Reducing Object Creation

# Problem: Frequent object creation in UDFs
from pyspark.sql.types import StringType
from pyspark.sql import functions as F
import hashlib

# BAD: Creates new strings and objects per row
def process_string_bad(s):
    if s is None:
        return None
    processed = s.strip().upper()
    hash_val = hashlib.md5(processed.encode()).hexdigest()
    return f"{processed}_{hash_val}"

# GOOD: Minimize object creation
def process_string_good(s):
    if s is None:
        return None
    # Reuse operations, minimize intermediate objects
    return s.strip().upper()

udf_bad = F.udf(process_string_bad, StringType())
udf_good = F.udf(process_string_good, StringType())

df = spark.read.parquet("hdfs://data/text-data")
df.withColumn("processed", udf_good(F.col("text"))).show(5)

Off-Heap Memory Management

# Off-heap memory avoids GC overhead
spark = SparkSession.builder \
    .appName("OffHeapMemory") \
    .config("spark.memory.offHeap.enabled", "true") \
    .config("spark.memory.offHeap.size", "8g") \
    .config("spark.sql.inMemoryColumnarStorage.compressed", "true") \
    .config("spark.sql.inMemoryColumnarStorage.batchSize", "10000") \
    .getOrCreate()

# Columnar storage benefits from off-heap
df = spark.read.parquet("hdfs://data/analytics")

# Cache in off-heap memory
df.cache()  # Uses off-heap when enabled
df.count()

● **SUPPLIED MATERIAL**:
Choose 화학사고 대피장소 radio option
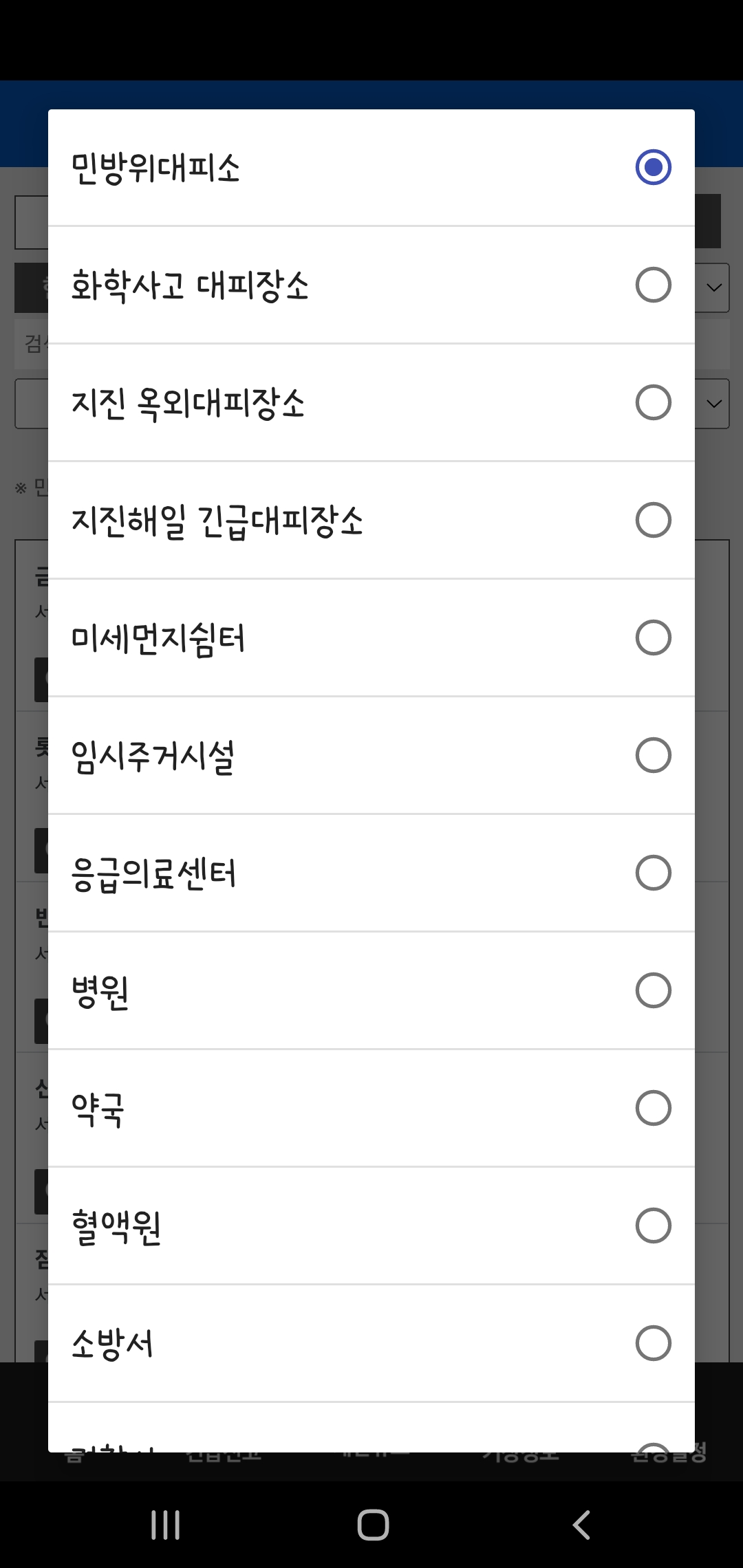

● **WORK TO COMPLETE**:
[A] Decide whether each statement below agrees with the PySpark memory tuning excerpt. For each one, answer yes or no and quote the words from the excerpt that settle it. (i) The off-heap memory size is set to 8g. (ii) The function marked GOOD computes an MD5 hash of the processed string. (iii) The analytics data is read from a CSV file.
[B] Extend the PySpark memory tuning excerpt with its next section, picking up right after "df.count()".

● **EXPECTED RESPONSES**:
[A]
(i) Yes: ".config("spark.memory.offHeap.size", "8g")"
(ii) No: "return s.strip().upper()"
(iii) No: "df = spark.read.parquet("hdfs://data/analytics")"

[B]
# Monitor off-heap usage via Spark UI
# Check "Storage" tab for cached data size

Storage Level Optimization

from pyspark import StorageLevel

# Different storage levels trade memory for CPU
# MEMORY_ONLY - Fastest access, uses heap memory
df.persist(StorageLevel.MEMORY_ONLY)

# MEMORY_AND_DISK - Spills to disk if memory insufficient
df.persist(StorageLevel.MEMORY_AND_DISK)

# MEMORY_ONLY_SER - Serialized, saves space but slower
df.persist(StorageLevel.MEMORY_ONLY_SER)

# MEMORY_AND_DISK_SER - Serialized with disk spill
df.persist(StorageLevel.MEMORY_AND_DISK_SER)

# OFF_HEAP - Uses off-heap memory, no GC
df.persist(StorageLevel.OFF_HEAP)

# Choose based on workload
# For analytical queries: MEMORY_AND_DISK (tolerates spills)
# For iterative ML: MEMORY_ONLY (fast repeated access)
# For large caches: OFF_HEAP (avoids GC)

⚠️

Warning: Serializing data with MEMORY_ONLY_SER saves ~50% memory but adds CPU overhead for deserialization. Profile before switching storage levels.

Broadcast Variable Memory Considerations

# Broadcast variables are replicated to all executors
# Large broadcasts can cause memory pressure

# BAD: Broadcasting a large table
large_lookup = spark.table("huge_reference_table").collect()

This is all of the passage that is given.